A battle for the future of educational maintenance allowances (EMAs) began this week with the publication of two reports with radically different views on the grants.

According to a report by the CfBT Education Trust, EMAs have been successful in increasing participation and achievement of 16- and 17-year- olds from the poorest homes and should therefore be maintained. EMAs are means-tested and payable on a sliding scale up to a maximum of pound;30 a week.

But a report by the Local Government Association (LGA) and the Centre for Social Justice, the think-tank established by the former Conservative Party leader Iain Duncan Smith, said that EMAs have had mixed results and has called for the scheme’s pound;600 million funding to be redistributed on a local basis.

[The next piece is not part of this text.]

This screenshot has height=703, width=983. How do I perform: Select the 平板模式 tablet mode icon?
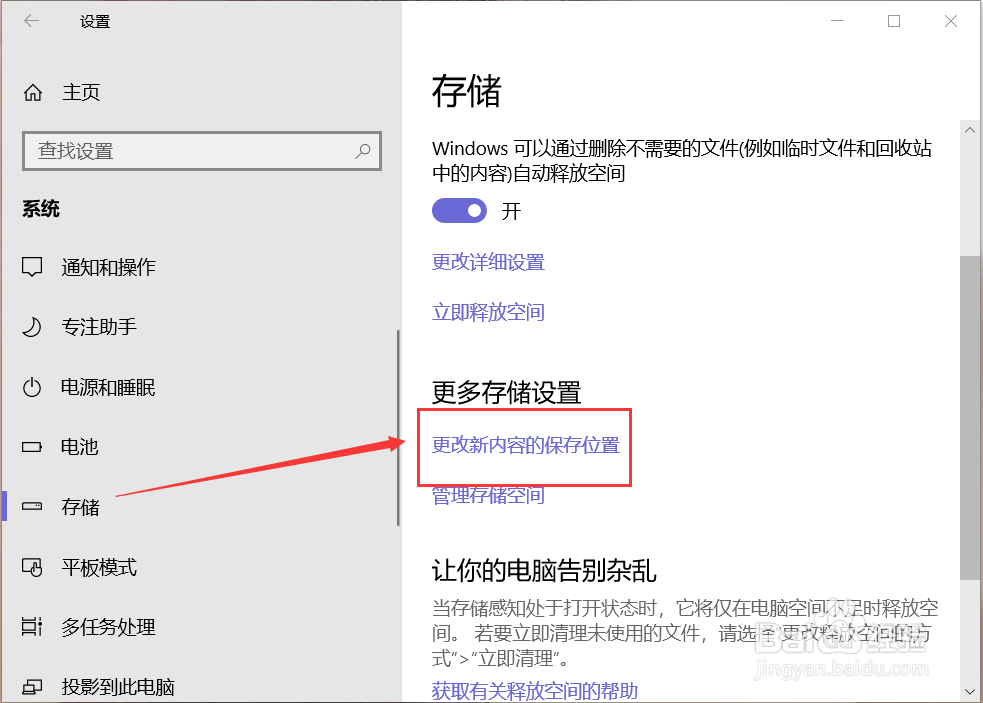coord(33,567)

Mick Fletcher, the author of the CfBT report, Should We End the Education Maintenance Allowance?, says that EMAs may present a tempting target for a future government seeking to cut public expenditure, not least because of plans to make education compulsory up to the age of 18, which would, on the face of it, make EMAs redundant as an incentive for 16- and 17-year- olds to stay in education and training.

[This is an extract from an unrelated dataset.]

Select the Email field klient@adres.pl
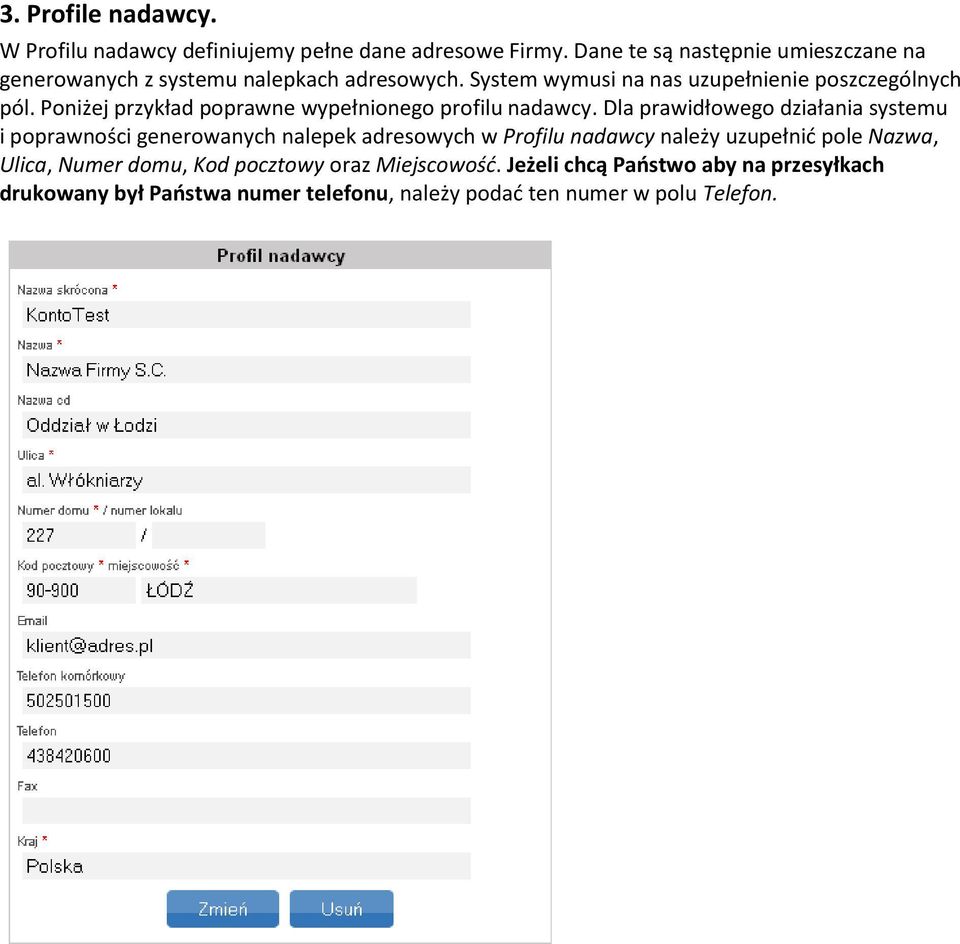This screenshot has width=960, height=944. pos(246,645)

Mr Fletcher argues that raising the compulsory leaving age makes little difference as many of the 16- and 17-year-olds receiving EMAs are those most likely to lose interest in education and, therefore, most likely to truant if the leaving age is raised. He says that unless a future government is prepared to criminalise large numbers of them, an incentive such as EMAs will still be required.

The report refers to research, by the Centre for Research in Social Policy and the Institute for Fiscal Studies (IFS), into the first two pilot years of EMAs - 19992000 and 20002001. It showed that they raised participation for 16-year-olds by 3.7 percentage points for the age group overall and by 5.9 percentage points for the group eligible for the allowances - that is from households with total income of less than pound;30,000 a year.

Mr Fletcher said that a study in 2007 by the IFS argued that the improvement in A-level performance was as much as 6 per cent for boys and 7.5 per cent for girls for those receiving an allowance. There were also significant improvements for young black and Asian people.

Speaking to FE Focus, Mr Fletcher said: “It’s not a massive effect and EMAs are not a magic bullet, but nothing else has had a similarly positive effect. EMAs are also well targeted, only going to the poorest households, and are conditional in that young people have to turn up to college and hand in work to get them.”

The LGA report, Hidden Talents II: Getting the Best Out of Britain’s Young People, calls for a more localised and coherent approach to tackling the problem of those not in education, employment or training, although the paper rejects the term “Neet” because it “focuses on failure” and “stigmatises” young people.

It says that EMA funding would be better directed to local partnerships, involving public and voluntary organisations led by democratically accountable local government. It would decide how best to spend the money, perhaps using it to support bursaries in key subjects such as maths and science.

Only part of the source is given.